Die Seattle Seahawks stehen vor einem Eigentümerwechsel. Nach ersten Gerüchten über mögliche Gebote von Meta-Gründer Mark Zuckerberg und dem ehemaligen Apple-CEO Tim Cook – die beide umgehend dementiert wurden – hat das Fachportal Sportico nun zwei weitere Interessenten identifiziert.

Ein Konsortium unter der Führung von Aditya Mittal, Limited Partner der Boston Celtics, und Wyc Grousbeck, ehemaliger Besitzer der Celtics, zählt zu den potenziellen Käufern. Ein weiteres Angebot könnte von Vinod Khosla kommen, der kürzlich als Limited Partner bei den San Francisco 49ers eingestiegen ist.

Rekordsumme von bis zu 11 Milliarden Dollar erwartet

Der Verkauf der Seahawks könnte eine Summe von 9 bis 11 Milliarden Dollar erzielen – ein neuer Rekord für eine NFL-Franchise. Die bisher höchste Transaktionssumme wurde 2023 erzielt, als eine Investorengruppe um Josh Harris die Washington Commanders für 6,05 Milliarden Dollar übernahm.
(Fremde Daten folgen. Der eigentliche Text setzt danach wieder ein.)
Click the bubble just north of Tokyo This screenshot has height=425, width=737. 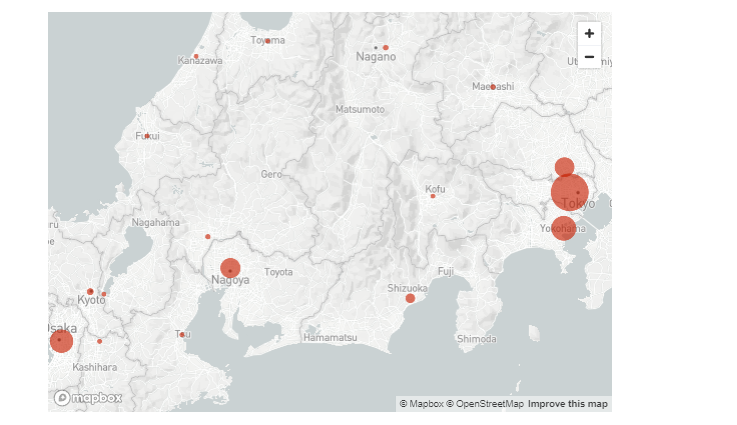564,167
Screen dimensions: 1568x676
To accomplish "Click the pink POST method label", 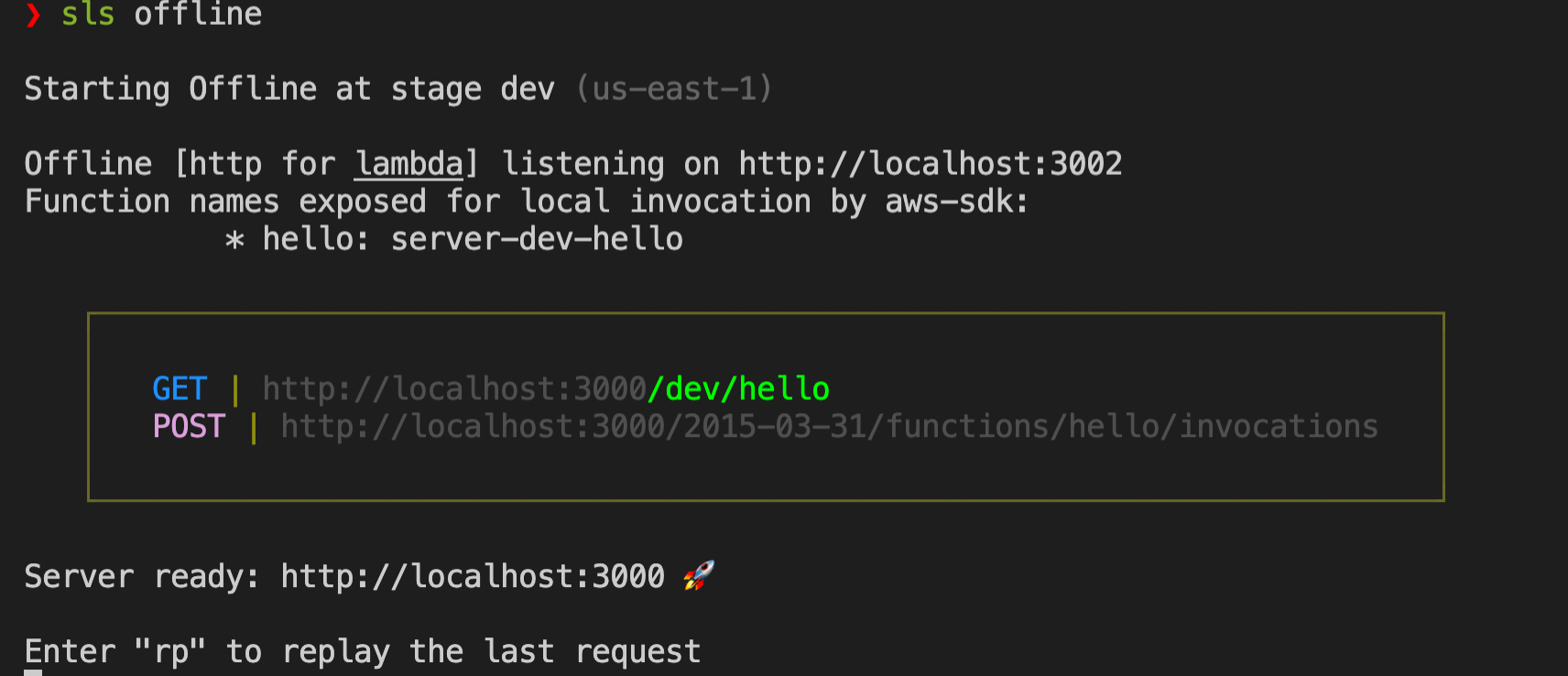I will click(189, 427).
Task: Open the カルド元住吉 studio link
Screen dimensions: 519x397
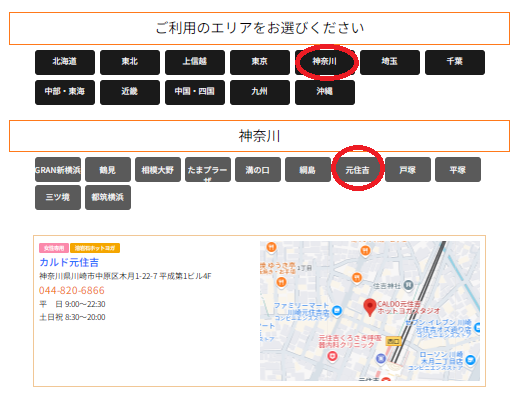Action: (69, 262)
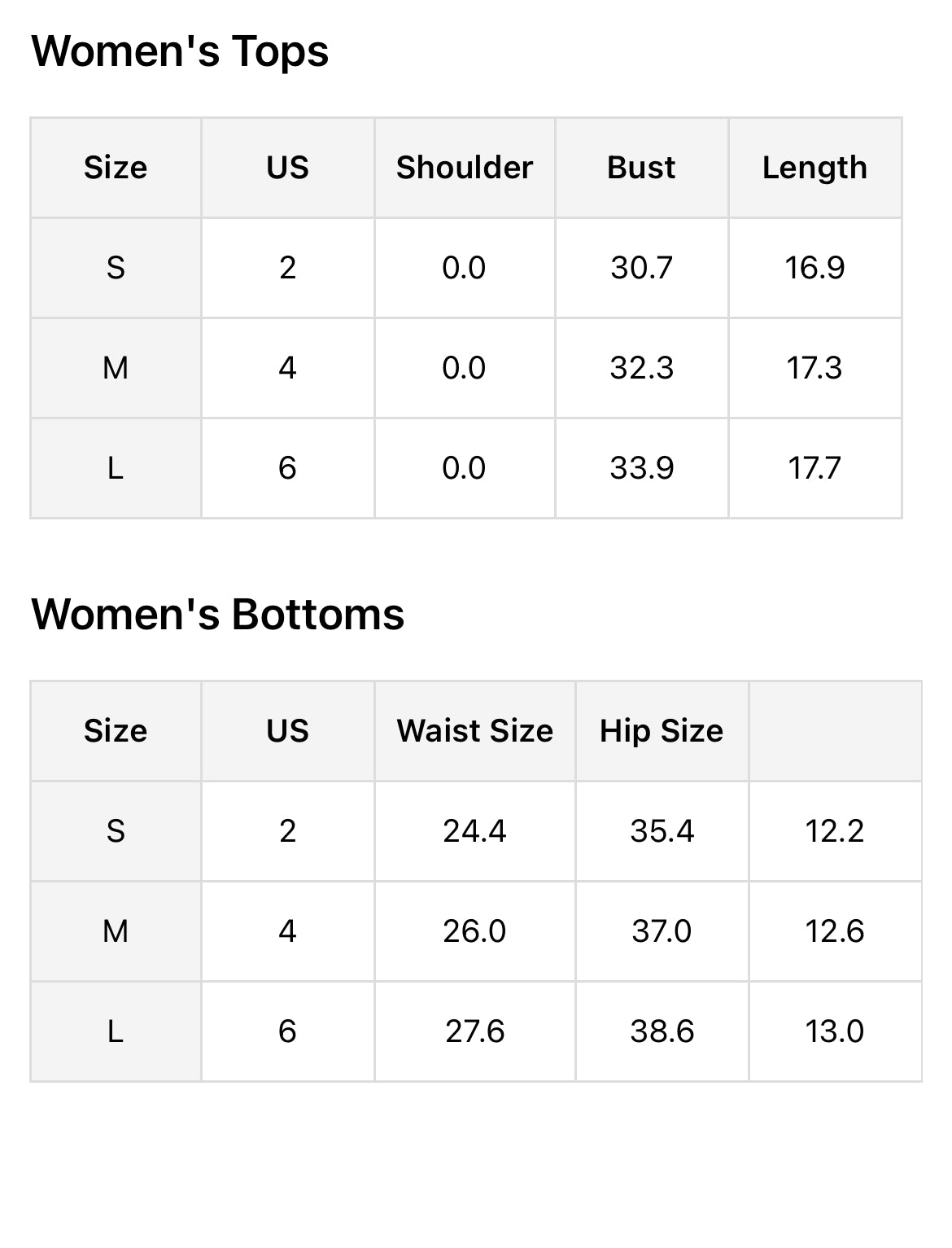Select the L size row in bottoms table

(x=116, y=1031)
Offiziell wurde das Team am 18. Februar zum Verkauf angeboten. Seit dem Tod von Paul Allen im Jahr 1997 führte seine Schwester Jody Allen das Franchise. Sein Testament sieht jedoch vor, dass das Team verkauft und der Erlös an gemeinnützige Organisationen gespendet wird.
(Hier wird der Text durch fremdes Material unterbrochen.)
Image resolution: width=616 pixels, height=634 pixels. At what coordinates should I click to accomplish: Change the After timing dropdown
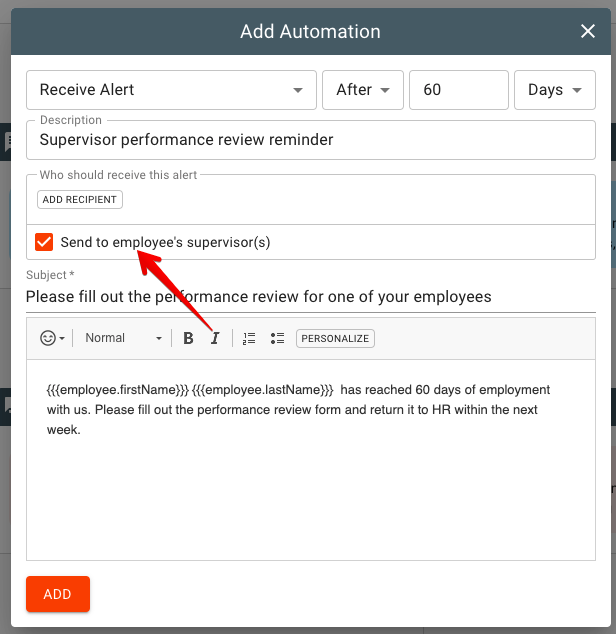point(363,90)
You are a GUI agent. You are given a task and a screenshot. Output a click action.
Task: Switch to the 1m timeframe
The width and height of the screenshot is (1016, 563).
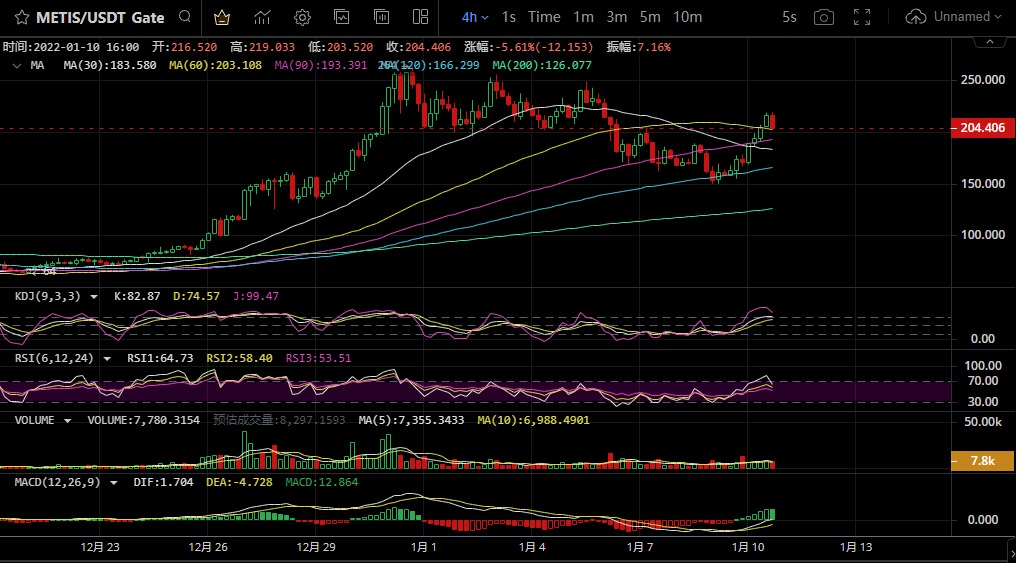[x=583, y=17]
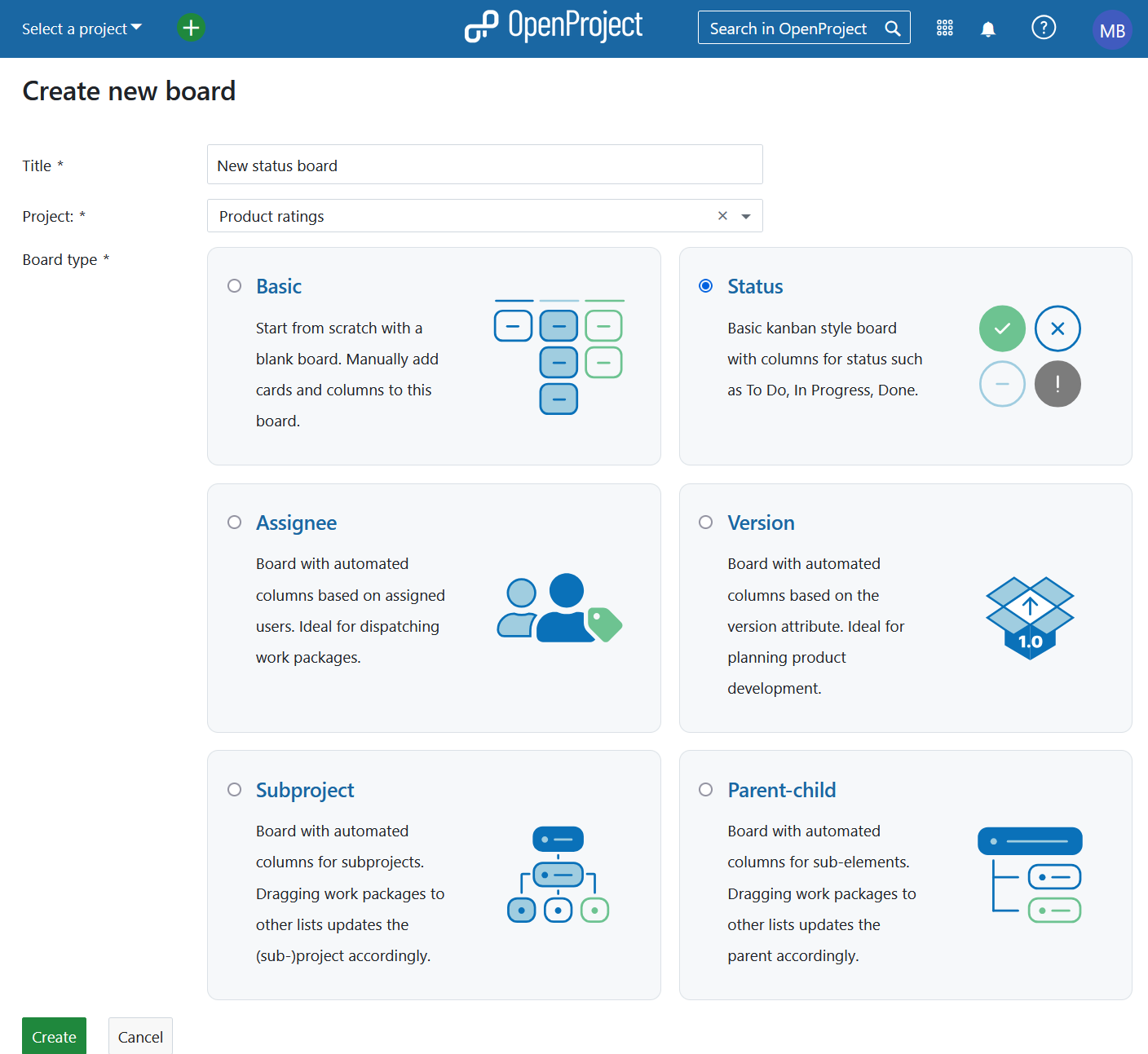Expand the Select a project dropdown
The width and height of the screenshot is (1148, 1054).
tap(82, 29)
Hintergründe und mögliche Szenarien

Die Seahawks gehören zu den traditionsreichsten Teams der NFL und genießen sowohl sportlich als auch wirtschaftlich eine starke Position. Der Verkauf könnte daher nicht nur finanzielle, sondern auch strategische Auswirkungen auf die Liga haben. Sollte Khosla oder das Mittal-Grousbeck-Konsortium den Zuschlag erhalten, könnte dies neue Investitionen in den Spielbetrieb oder die Infrastruktur des Teams bedeuten.

„Der Verkauf der Seahawks markiert einen weiteren Meilenstein in der Entwicklung der NFL. Die Rekordsumme unterstreicht die wachsende Bedeutung von Sportfranchises als wirtschaftliche und mediale Assets.“

Die genauen Konditionen und der Zeitplan für den Verkaufsprozess wurden noch nicht offiziell bestätigt. Experten gehen jedoch davon aus, dass die Verhandlungen in den kommenden Monaten intensiviert werden.